With the funds from the award I enlisted the help of a renowned Albino specialist to work on a project to improve the Albino’s vision and help young Albino students see better and improve their chances to succeed at school. 

 

Every trip is a struggle, logistically, with health risks such as malaria, dengue, zika and chikungunya, and yet with every visit I became more aware of different dermatological issues, not just skin cancers, but problems such as scabies. 

 

Which led me to create a successful program to eradicate scabies in the Kuna Islands and now have been asked by nursing homes in Panama to come and provide help. Through the publicity that the award generated I have been referred some interesting cases such a as young boy with Xeroderma Pigmentoso. He was unable to get the care he needed and now I am responsible for his treatment and well being. 

 

The award propelled me and gave me the opportunity to be able to create new programs, reach more people and inspired me to keep working for those who are in desperate need of dermatological help.”

 


Dr.
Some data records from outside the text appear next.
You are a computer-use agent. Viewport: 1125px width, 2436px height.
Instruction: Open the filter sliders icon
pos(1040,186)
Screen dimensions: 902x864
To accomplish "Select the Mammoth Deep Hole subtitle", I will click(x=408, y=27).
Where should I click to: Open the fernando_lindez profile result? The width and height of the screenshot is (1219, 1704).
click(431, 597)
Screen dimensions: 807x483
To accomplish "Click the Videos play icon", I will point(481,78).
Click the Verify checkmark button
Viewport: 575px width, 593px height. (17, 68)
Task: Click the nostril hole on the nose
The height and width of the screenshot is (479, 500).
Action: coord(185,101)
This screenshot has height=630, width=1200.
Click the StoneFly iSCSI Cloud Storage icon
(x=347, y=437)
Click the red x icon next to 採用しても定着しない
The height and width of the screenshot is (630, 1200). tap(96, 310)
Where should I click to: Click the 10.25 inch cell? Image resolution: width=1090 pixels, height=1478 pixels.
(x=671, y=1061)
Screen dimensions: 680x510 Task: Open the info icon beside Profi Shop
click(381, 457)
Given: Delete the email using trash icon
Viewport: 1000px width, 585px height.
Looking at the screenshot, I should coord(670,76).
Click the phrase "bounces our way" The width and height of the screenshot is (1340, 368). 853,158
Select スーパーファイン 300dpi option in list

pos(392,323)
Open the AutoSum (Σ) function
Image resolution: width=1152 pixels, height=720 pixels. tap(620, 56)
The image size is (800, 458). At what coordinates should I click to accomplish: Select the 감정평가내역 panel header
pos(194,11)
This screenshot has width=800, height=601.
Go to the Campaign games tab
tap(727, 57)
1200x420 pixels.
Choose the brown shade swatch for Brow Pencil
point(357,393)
Gaudiano’s awarded initiative provided real, on-the-ground assistance to the 40,000 indigenous people from the Archipelago of San Blas, a region with the highest incidence of albinism in the world. Albinism in humans is a skin condition characterized by the partial or complete absence of color in the skin, hair and eyes. Therefore, albinos are very sensitive to UV light and sun exposure can result in severe skin problems, such as skin cancer. Those affected by the condition usually face discrimination and feel socially excluded.

 

The aim of this initiative was achieved via mobile surgery clinics that were able to travel to the Archipelago of San Blas – a community that often shuns medical treatment and avoids protective measures against skin cancer. The project team offered free consultations and subsequent medical treatment, as well as education and means of sun protection. Another important aspect was an anti-bullying campaign in schools.

 

Through hard work and consultations with the indigenous chiefs to gain support for the program, since the project’s start in 2009 there has been a visible change in behavior of the people from a community that is guided by ancient and rigid rules and beliefs. Local people learned to trust the initiative and even began reaching out for help; such as being treated in their own homes and asking for assistance in the case of bullying of an albino child.

 

The prize money was planned to be used to develop an ongoing communication campaign as well as other measures, to continue to purchase sun protection measures, and hire a doctor specialized in albinism to conduct workshops.